#### Problem statement:
Quote the entries that follow exactly, leaving none out.

#### Dataset extract:
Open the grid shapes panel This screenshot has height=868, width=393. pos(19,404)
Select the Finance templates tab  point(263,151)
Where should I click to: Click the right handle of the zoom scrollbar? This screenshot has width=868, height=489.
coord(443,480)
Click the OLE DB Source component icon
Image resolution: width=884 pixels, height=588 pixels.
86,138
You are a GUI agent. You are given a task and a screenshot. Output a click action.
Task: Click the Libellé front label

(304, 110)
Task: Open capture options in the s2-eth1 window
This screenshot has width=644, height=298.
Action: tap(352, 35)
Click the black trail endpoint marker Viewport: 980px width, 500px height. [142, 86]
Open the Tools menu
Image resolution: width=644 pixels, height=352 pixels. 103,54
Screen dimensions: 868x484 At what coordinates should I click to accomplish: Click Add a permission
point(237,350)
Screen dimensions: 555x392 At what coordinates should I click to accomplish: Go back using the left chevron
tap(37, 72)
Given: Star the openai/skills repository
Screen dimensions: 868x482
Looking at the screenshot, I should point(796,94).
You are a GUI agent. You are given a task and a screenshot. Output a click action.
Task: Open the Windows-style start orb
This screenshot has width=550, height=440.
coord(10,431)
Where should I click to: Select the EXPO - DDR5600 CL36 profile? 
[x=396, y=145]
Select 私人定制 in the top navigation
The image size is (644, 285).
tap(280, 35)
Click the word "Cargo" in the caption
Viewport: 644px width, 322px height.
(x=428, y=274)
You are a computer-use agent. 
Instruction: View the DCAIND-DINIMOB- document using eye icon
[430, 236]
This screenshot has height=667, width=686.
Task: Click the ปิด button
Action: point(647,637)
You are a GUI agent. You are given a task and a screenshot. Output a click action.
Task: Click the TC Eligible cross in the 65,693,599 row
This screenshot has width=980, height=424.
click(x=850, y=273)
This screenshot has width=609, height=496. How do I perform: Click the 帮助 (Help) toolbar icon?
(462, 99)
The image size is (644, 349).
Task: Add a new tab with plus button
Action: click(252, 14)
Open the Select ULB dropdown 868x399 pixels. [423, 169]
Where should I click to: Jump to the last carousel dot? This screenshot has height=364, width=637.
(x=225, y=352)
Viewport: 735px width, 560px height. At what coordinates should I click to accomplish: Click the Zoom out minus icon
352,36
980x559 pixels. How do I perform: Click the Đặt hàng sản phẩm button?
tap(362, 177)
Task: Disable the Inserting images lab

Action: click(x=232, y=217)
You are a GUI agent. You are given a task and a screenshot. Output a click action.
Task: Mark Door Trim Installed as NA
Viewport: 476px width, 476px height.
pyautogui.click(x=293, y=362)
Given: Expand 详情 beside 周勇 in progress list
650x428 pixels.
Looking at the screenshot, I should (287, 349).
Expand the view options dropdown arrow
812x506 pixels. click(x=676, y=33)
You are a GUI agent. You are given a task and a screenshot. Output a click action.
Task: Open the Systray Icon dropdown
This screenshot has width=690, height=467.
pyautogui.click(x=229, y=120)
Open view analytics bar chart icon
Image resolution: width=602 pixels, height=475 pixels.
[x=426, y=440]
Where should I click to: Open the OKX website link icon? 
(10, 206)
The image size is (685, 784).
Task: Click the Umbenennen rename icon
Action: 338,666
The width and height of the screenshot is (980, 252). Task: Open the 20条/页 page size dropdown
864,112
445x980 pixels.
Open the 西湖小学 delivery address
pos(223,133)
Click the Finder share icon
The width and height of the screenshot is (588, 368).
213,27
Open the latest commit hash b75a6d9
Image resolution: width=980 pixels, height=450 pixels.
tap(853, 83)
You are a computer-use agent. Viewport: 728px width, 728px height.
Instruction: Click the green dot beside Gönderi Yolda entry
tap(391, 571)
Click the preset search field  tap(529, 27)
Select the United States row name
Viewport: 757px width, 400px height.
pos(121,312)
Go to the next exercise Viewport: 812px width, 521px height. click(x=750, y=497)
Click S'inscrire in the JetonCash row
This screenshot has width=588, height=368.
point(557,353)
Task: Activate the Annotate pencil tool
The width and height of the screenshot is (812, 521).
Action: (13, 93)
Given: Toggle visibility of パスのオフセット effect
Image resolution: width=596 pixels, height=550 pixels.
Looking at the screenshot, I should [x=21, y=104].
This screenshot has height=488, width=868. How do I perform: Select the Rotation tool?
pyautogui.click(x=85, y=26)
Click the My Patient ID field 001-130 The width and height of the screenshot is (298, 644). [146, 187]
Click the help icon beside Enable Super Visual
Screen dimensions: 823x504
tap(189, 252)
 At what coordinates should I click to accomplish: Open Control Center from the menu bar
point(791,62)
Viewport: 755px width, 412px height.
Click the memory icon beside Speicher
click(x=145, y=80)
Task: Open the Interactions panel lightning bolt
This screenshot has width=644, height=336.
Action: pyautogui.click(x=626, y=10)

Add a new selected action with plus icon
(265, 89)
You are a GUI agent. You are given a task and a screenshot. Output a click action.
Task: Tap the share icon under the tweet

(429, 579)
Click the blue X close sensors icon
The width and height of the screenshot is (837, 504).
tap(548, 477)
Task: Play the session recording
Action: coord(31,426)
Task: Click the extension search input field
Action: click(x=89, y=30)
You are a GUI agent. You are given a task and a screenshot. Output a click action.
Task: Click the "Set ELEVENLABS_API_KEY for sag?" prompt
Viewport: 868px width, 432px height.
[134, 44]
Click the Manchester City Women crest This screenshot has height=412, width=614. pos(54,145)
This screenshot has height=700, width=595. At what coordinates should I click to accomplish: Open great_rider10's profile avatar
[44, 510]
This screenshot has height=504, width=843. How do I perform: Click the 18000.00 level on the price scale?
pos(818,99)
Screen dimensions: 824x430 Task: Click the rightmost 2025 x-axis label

#### Result of the task:
Open the grid shapes panel This screenshot has height=868, width=393. pos(19,404)
Select the Finance templates tab  point(263,151)
Where should I click to: Click the right handle of the zoom scrollbar? This screenshot has width=868, height=489.
coord(443,480)
Click the OLE DB Source component icon
Image resolution: width=884 pixels, height=588 pixels.
86,138
You are a GUI agent. You are given a task and a screenshot. Output a click action.
Task: Click the Libellé front label

(304, 110)
Task: Open capture options in the s2-eth1 window
This screenshot has width=644, height=298.
Action: tap(352, 35)
Click the black trail endpoint marker Viewport: 980px width, 500px height. [142, 86]
Open the Tools menu
Image resolution: width=644 pixels, height=352 pixels. 103,54
Screen dimensions: 868x484 At what coordinates should I click to accomplish: Click Add a permission
point(237,350)
Screen dimensions: 555x392 At what coordinates should I click to accomplish: Go back using the left chevron
tap(37, 72)
Given: Star the openai/skills repository
Screen dimensions: 868x482
Looking at the screenshot, I should point(796,94).
You are a GUI agent. You are given a task and a screenshot. Output a click action.
Task: Open the Windows-style start orb
This screenshot has width=550, height=440.
coord(10,431)
Where should I click to: Select the EXPO - DDR5600 CL36 profile? 
[x=396, y=145]
Select 私人定制 in the top navigation
The image size is (644, 285).
tap(280, 35)
Click the word "Cargo" in the caption
Viewport: 644px width, 322px height.
(x=428, y=274)
You are a computer-use agent. 
Instruction: View the DCAIND-DINIMOB- document using eye icon
[430, 236]
This screenshot has height=667, width=686.
Task: Click the ปิด button
Action: point(647,637)
You are a GUI agent. You are given a task and a screenshot. Output a click action.
Task: Click the TC Eligible cross in the 65,693,599 row
This screenshot has width=980, height=424.
click(x=850, y=273)
This screenshot has width=609, height=496. How do I perform: Click the 帮助 (Help) toolbar icon?
(462, 99)
The image size is (644, 349).
Task: Add a new tab with plus button
Action: click(252, 14)
Open the Select ULB dropdown 868x399 pixels. [423, 169]
Where should I click to: Jump to the last carousel dot? This screenshot has height=364, width=637.
(x=225, y=352)
Viewport: 735px width, 560px height. At what coordinates should I click to accomplish: Click the Zoom out minus icon
352,36
980x559 pixels. How do I perform: Click the Đặt hàng sản phẩm button?
tap(362, 177)
Task: Disable the Inserting images lab

Action: click(x=232, y=217)
You are a GUI agent. You are given a task and a screenshot. Output a click action.
Task: Mark Door Trim Installed as NA
Viewport: 476px width, 476px height.
pyautogui.click(x=293, y=362)
Given: Expand 详情 beside 周勇 in progress list
650x428 pixels.
Looking at the screenshot, I should (287, 349).
Expand the view options dropdown arrow
812x506 pixels. click(x=676, y=33)
You are a GUI agent. You are given a task and a screenshot. Output a click action.
Task: Open the Systray Icon dropdown
This screenshot has width=690, height=467.
pyautogui.click(x=229, y=120)
Open view analytics bar chart icon
Image resolution: width=602 pixels, height=475 pixels.
[x=426, y=440]
Where should I click to: Open the OKX website link icon? 
(10, 206)
The image size is (685, 784).
Task: Click the Umbenennen rename icon
Action: 338,666
The width and height of the screenshot is (980, 252). Task: Open the 20条/页 page size dropdown
864,112
445x980 pixels.
Open the 西湖小学 delivery address
pos(223,133)
Click the Finder share icon
The width and height of the screenshot is (588, 368).
213,27
Open the latest commit hash b75a6d9
Image resolution: width=980 pixels, height=450 pixels.
tap(853, 83)
You are a computer-use agent. Viewport: 728px width, 728px height.
Instruction: Click the green dot beside Gönderi Yolda entry
tap(391, 571)
Click the preset search field  tap(529, 27)
Select the United States row name
Viewport: 757px width, 400px height.
pos(121,312)
Go to the next exercise Viewport: 812px width, 521px height. click(x=750, y=497)
Click S'inscrire in the JetonCash row
This screenshot has width=588, height=368.
point(557,353)
Task: Activate the Annotate pencil tool
The width and height of the screenshot is (812, 521).
Action: (13, 93)
Given: Toggle visibility of パスのオフセット effect
Image resolution: width=596 pixels, height=550 pixels.
Looking at the screenshot, I should [x=21, y=104].
This screenshot has height=488, width=868. How do I perform: Select the Rotation tool?
pyautogui.click(x=85, y=26)
Click the My Patient ID field 001-130 The width and height of the screenshot is (298, 644). [146, 187]
Click the help icon beside Enable Super Visual
Screen dimensions: 823x504
tap(189, 252)
 At what coordinates should I click to accomplish: Open Control Center from the menu bar
point(791,62)
Viewport: 755px width, 412px height.
Click the memory icon beside Speicher
click(x=145, y=80)
Task: Open the Interactions panel lightning bolt
This screenshot has width=644, height=336.
Action: pyautogui.click(x=626, y=10)

Add a new selected action with plus icon
(265, 89)
You are a GUI agent. You are given a task and a screenshot. Output a click action.
Task: Tap the share icon under the tweet

(429, 579)
Click the blue X close sensors icon
The width and height of the screenshot is (837, 504).
tap(548, 477)
Task: Play the session recording
Action: coord(31,426)
Task: Click the extension search input field
Action: click(x=89, y=30)
You are a GUI agent. You are given a task and a screenshot. Output a click action.
Task: Click the "Set ELEVENLABS_API_KEY for sag?" prompt
Viewport: 868px width, 432px height.
[134, 44]
Click the Manchester City Women crest This screenshot has height=412, width=614. pos(54,145)
This screenshot has height=700, width=595. At what coordinates should I click to accomplish: Open great_rider10's profile avatar
[44, 510]
This screenshot has height=504, width=843. How do I perform: Click the 18000.00 level on the price scale?
pos(818,99)
Screen dimensions: 824x430 Task: Click the rightmost 2025 x-axis label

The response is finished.